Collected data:
- Opening Delimiter -
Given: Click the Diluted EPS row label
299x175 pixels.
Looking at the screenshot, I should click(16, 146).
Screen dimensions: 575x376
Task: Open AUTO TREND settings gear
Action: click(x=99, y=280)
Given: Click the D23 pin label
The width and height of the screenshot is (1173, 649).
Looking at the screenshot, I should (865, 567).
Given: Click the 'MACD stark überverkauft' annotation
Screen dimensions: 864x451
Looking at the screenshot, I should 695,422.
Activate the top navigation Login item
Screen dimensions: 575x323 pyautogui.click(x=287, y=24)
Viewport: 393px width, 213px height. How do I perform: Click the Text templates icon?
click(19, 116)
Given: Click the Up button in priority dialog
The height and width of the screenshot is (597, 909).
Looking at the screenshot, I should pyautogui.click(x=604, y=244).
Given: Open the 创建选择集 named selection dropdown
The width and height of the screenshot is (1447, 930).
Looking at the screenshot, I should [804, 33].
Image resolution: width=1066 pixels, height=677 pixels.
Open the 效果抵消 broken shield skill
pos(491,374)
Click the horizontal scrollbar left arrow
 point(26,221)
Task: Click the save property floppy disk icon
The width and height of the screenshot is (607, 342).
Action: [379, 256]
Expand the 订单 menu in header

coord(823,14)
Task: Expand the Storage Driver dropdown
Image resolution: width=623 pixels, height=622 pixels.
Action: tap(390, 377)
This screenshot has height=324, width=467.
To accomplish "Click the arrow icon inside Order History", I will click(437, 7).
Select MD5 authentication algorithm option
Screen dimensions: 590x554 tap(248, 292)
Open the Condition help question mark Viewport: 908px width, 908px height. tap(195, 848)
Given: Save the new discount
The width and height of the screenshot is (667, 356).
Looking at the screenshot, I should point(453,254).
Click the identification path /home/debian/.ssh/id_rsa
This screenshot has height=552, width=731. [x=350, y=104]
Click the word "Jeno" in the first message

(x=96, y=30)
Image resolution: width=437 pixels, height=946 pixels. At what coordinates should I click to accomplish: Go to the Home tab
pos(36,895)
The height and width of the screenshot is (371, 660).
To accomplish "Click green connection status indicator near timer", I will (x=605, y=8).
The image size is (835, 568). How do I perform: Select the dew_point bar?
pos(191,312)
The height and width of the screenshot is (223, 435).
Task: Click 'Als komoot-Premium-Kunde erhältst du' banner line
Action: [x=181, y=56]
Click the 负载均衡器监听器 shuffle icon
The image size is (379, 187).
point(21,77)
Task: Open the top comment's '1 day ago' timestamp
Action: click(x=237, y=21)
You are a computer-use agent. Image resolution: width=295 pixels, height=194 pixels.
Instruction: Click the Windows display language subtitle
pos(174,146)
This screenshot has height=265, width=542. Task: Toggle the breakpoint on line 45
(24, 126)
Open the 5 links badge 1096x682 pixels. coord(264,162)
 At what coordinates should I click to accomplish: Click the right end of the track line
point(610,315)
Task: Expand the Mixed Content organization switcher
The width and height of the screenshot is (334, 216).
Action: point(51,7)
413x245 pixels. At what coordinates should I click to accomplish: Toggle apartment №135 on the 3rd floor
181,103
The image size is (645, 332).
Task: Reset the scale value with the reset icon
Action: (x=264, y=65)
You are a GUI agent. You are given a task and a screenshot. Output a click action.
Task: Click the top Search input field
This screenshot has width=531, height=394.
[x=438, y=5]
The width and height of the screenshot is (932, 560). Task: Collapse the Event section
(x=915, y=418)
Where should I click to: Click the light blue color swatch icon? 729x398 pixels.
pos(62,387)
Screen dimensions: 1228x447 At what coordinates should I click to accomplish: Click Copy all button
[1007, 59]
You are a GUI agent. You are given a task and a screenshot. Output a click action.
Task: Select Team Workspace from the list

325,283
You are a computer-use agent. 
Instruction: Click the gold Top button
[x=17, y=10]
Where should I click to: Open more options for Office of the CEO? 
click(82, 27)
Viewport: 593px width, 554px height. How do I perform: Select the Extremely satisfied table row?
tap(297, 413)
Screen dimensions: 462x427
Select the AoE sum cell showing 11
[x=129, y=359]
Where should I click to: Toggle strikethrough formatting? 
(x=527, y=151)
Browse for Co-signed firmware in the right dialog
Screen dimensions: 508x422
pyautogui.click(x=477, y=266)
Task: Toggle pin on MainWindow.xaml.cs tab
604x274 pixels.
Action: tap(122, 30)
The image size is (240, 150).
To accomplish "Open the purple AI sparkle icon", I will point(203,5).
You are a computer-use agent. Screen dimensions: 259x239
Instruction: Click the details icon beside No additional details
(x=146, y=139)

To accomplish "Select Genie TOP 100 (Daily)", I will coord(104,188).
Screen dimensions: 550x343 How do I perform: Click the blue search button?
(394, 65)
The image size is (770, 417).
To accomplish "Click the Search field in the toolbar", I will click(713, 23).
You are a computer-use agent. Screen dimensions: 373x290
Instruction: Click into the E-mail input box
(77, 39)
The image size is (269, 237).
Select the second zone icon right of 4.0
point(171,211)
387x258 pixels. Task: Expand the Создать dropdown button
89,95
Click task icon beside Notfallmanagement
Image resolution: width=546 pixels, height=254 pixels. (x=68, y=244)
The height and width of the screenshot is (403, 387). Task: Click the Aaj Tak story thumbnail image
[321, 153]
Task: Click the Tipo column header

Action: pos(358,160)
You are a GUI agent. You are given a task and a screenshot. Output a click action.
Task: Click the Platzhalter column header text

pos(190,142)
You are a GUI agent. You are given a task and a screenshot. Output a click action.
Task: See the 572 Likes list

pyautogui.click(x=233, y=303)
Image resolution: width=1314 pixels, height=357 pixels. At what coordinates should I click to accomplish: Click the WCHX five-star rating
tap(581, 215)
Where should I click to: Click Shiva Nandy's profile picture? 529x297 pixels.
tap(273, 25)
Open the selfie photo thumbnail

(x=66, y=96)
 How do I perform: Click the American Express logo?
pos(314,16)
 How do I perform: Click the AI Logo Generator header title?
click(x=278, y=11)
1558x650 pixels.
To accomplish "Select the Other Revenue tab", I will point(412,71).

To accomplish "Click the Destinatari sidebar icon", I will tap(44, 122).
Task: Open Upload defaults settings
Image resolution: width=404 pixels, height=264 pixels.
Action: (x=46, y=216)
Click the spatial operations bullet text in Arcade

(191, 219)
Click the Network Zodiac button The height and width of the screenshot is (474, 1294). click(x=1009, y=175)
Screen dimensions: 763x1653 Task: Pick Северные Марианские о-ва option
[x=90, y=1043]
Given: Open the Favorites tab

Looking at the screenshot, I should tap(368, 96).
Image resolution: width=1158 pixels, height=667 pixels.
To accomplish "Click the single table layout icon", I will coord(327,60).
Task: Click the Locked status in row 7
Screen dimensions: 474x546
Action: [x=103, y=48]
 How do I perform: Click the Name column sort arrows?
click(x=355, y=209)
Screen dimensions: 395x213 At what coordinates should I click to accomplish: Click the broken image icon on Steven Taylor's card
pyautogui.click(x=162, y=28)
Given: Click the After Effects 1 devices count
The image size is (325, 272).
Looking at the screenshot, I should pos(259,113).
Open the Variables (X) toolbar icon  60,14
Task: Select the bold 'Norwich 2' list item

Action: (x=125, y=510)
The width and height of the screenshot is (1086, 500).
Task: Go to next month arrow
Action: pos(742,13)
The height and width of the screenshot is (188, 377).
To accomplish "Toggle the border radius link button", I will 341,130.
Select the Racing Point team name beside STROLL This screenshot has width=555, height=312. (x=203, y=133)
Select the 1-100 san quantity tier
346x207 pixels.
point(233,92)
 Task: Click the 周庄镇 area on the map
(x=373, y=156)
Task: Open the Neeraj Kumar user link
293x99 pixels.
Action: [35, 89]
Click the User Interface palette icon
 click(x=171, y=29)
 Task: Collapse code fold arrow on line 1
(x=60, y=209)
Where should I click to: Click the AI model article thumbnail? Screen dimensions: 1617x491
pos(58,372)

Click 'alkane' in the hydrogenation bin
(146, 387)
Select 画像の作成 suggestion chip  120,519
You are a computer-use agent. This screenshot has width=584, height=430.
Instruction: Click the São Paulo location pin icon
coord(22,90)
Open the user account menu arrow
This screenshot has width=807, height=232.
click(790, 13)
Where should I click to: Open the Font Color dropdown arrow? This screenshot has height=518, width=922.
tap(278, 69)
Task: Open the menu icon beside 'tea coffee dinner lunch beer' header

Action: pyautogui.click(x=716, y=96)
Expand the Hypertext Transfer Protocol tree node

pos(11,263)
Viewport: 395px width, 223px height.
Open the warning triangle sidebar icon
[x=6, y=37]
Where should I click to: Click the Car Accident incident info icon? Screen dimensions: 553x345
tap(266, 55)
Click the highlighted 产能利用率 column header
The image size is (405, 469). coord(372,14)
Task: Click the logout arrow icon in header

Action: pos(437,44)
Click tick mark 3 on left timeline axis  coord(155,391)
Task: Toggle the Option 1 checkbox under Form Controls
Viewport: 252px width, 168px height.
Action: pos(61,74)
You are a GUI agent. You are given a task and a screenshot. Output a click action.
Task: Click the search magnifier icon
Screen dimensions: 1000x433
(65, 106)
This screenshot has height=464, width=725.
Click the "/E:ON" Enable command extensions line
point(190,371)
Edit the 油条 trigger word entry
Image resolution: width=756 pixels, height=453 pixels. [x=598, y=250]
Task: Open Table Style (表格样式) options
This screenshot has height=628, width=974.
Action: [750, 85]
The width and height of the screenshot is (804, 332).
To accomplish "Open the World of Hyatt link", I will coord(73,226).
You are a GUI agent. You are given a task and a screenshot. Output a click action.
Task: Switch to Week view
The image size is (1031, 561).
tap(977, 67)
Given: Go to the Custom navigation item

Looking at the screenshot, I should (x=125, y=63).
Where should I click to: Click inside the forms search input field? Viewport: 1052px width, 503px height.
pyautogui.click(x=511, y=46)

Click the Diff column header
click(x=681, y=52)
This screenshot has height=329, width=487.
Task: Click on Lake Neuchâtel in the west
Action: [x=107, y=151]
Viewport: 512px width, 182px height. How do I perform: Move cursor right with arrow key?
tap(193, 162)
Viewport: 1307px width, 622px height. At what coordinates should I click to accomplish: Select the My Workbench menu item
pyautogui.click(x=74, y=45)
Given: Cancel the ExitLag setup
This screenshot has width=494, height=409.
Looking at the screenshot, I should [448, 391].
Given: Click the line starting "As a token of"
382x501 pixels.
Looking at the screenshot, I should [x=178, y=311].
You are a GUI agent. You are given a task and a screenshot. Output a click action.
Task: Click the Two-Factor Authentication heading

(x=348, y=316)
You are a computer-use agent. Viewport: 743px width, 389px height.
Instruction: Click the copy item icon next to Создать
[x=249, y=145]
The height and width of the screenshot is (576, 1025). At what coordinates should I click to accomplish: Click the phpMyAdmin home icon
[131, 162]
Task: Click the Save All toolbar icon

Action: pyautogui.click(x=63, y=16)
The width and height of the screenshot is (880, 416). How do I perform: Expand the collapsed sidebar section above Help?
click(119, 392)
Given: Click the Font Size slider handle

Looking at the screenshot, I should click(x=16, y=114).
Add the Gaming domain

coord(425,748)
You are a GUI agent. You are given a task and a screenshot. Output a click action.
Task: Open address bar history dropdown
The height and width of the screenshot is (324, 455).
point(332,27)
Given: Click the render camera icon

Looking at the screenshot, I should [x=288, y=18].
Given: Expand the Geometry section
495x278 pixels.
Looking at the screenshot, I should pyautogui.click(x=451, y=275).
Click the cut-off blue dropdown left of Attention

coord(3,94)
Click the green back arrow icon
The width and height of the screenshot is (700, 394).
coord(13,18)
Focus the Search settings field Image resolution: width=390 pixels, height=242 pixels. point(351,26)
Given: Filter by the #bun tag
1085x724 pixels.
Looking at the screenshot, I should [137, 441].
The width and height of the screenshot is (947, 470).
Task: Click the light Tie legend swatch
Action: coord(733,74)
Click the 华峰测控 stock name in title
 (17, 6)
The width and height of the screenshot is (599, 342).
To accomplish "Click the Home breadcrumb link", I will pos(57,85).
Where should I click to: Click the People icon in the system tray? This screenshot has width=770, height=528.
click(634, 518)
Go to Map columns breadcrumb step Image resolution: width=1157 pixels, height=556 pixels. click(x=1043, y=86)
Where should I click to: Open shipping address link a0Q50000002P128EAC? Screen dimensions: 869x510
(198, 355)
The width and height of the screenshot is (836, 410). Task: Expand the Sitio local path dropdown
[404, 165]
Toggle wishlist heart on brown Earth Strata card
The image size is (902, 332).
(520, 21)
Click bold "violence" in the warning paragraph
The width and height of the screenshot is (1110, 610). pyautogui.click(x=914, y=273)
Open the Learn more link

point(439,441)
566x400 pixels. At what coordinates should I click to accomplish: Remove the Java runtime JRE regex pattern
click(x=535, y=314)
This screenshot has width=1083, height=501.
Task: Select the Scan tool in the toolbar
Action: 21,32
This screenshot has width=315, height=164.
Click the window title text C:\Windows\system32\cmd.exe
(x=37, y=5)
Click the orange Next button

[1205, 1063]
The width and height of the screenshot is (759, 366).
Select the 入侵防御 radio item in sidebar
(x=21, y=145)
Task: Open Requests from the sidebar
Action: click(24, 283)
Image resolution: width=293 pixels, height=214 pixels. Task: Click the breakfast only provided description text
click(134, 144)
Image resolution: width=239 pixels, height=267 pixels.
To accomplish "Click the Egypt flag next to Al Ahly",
- Closing Delimiter -
Only the lines above from the one with "This screenshot has height=324, width=467." through the one with "Open the Condition" should be duplicated, character for character.

This screenshot has height=324, width=467.
To accomplish "Click the arrow icon inside Order History", I will click(437, 7).
Select MD5 authentication algorithm option
Screen dimensions: 590x554 tap(248, 292)
Open the Condition help question mark Viewport: 908px width, 908px height. tap(195, 848)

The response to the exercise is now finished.